A key to this endeavor I am laying out is to manage your expectations and to have a realistic idea of what success looks like. An abridged version of the process is that you win the pups over by making them your buddies while simultaneously teaching them simple discipline. Once it is established you are the master and they work for you, it is time to start training for raccoon hunting while continuously expanding the range of exposure for the pups. Once they have matured and are successfully treeing raccoons you can move on to trying to catch bears. A realistic time frame to go from pups to bear catching machines is 3-4 years. This may seem like a long timeline but it takes experience for two dogs to learn how to work a bear, especially in the thick mountain laurel of the Appalachians. The more you hunt them the faster they gain this knowledge and the sooner you are bear hunting. You will find through perseverance that there is a tipping point where these coonhounds you raised start stopping bears enough that you no longer doubt they can and you will start to think of them as bear hounds. Once you reach this point, your confidence will grow and the dogs will feed off it. At the point you are catching bears consistently, you must also realize that you cannot stop every bear you run. However, you will be able to catch enough that you can harvest a bear every year.
When bear hunting solo with only a handful of dogs, the contribution of the individual hunter is much more important just as it is with the hounds.
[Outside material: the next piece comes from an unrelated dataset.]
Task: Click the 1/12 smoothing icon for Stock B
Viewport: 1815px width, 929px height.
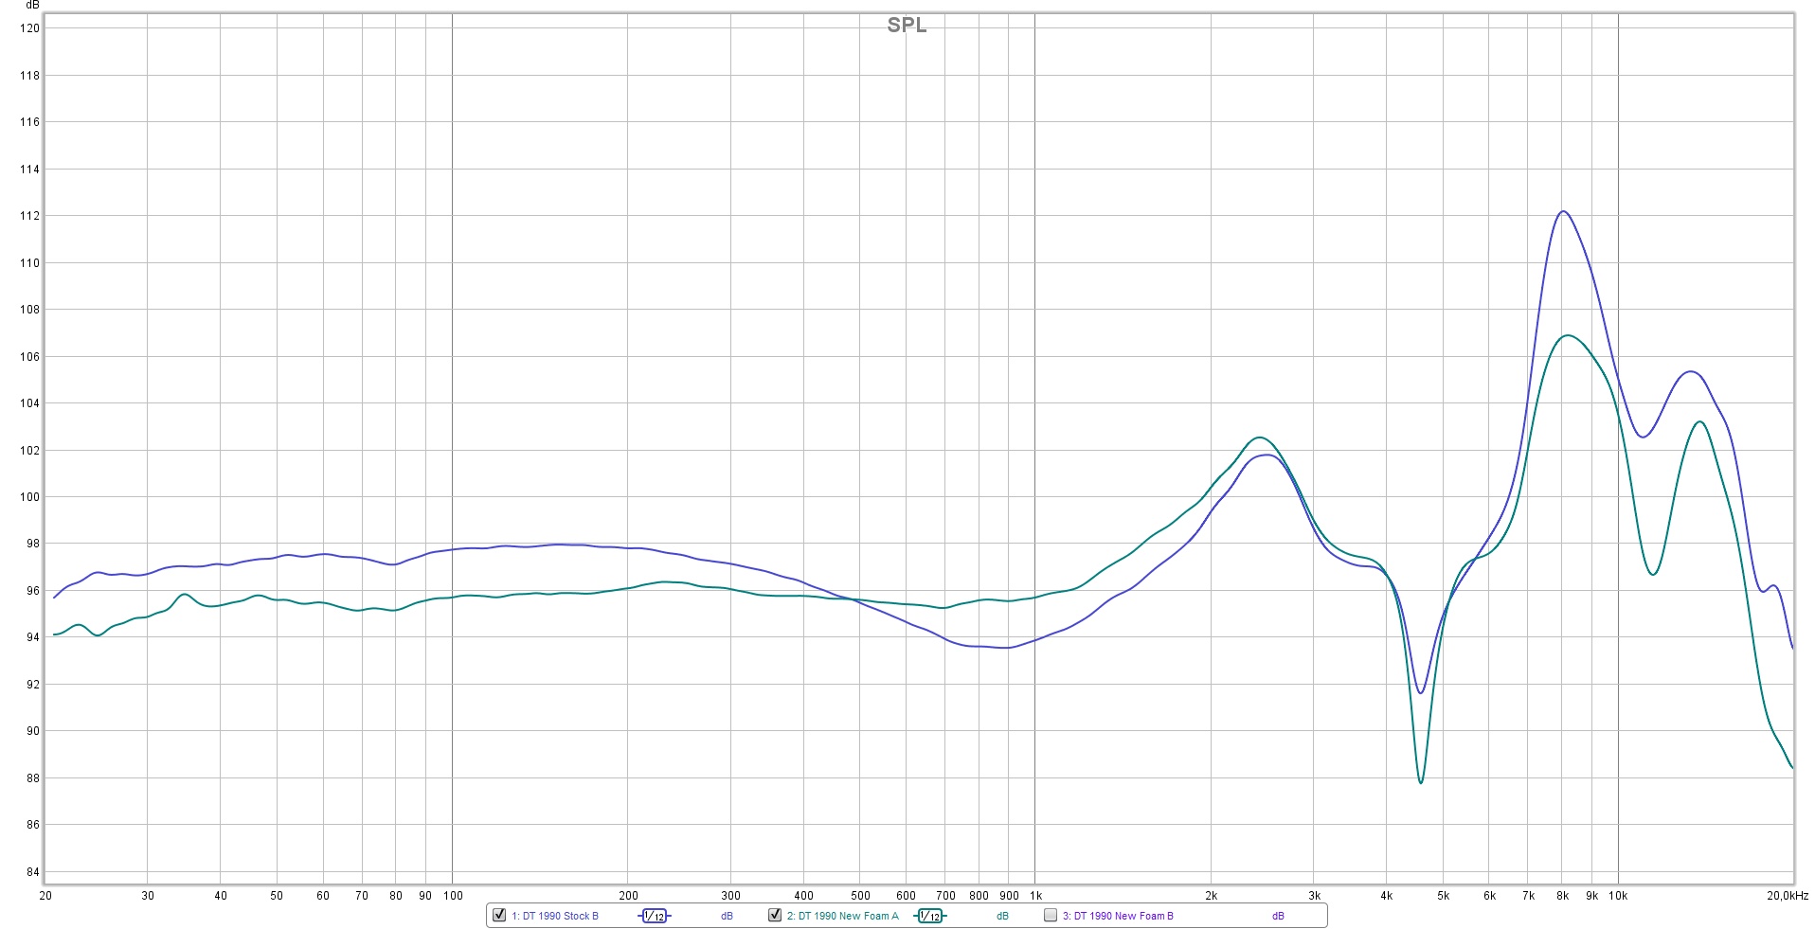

You cannot be successful with this style of hunting if all you want to do is ride around listening to the radio eating Cheetos. There will be no one else to go to the dogs. You must know the terrain and be in good enough shape to traverse it. You must be driven and have the will to go to your hounds as hard as you can no matter how far they may be. Most importantly you need to be a proficient marksman because there isn’t anyone to back you up and a wounded bear on the ground with your hounds is a recipe for disaster. If you want to carry a pistol, I suggest you carry it to a bridge and throw it in the river. A lever action rifle with a short barrel is best for rapid shooting in thick cover. Caliber is not as important as how well you shoot it. When you first get your coonhound puppies you should buy this rifle at the same time and spend the next few years practicing with it.
If you are seeking adventure, like dogs, and don’t have an in with the bear hunting world, I would encourage you to try raising a pair of coonhounds to be your own bear hound pack. Raising puppies to finished big game hounds is very challenging and can be extremely frustrating at times. Stopping and harvesting your first bear with a pair of pups that you raise will give you a satisfaction greater than most any other endeavor. The struggle to overcome all the obstacles that are in your path can be overwhelming at times and you will doubt the sanity of continuing. If you decide to take this on and reach the point where the allure of quitting is great, remember your commitment to the hounds and take them out one more time.